| YOUR TASK |
Copy out the data below as written; omit any images.

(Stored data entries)
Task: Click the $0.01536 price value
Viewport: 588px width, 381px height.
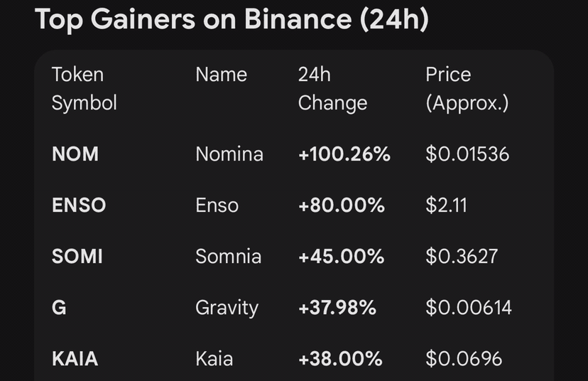Action: click(467, 154)
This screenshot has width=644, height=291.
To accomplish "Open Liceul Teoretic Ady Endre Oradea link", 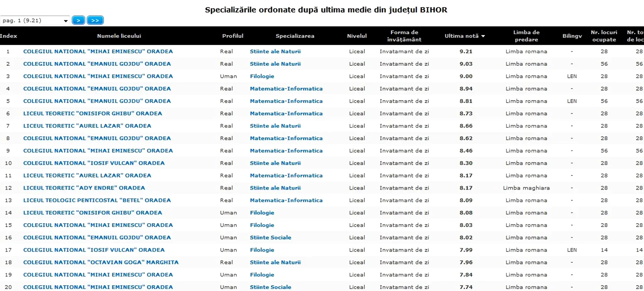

| EXERCISE SOLUTION |
Task: Click the $0.01536 price value
Viewport: 588px width, 381px height.
Action: click(467, 154)
This screenshot has width=644, height=291.
To accomplish "Open Liceul Teoretic Ady Endre Oradea link", 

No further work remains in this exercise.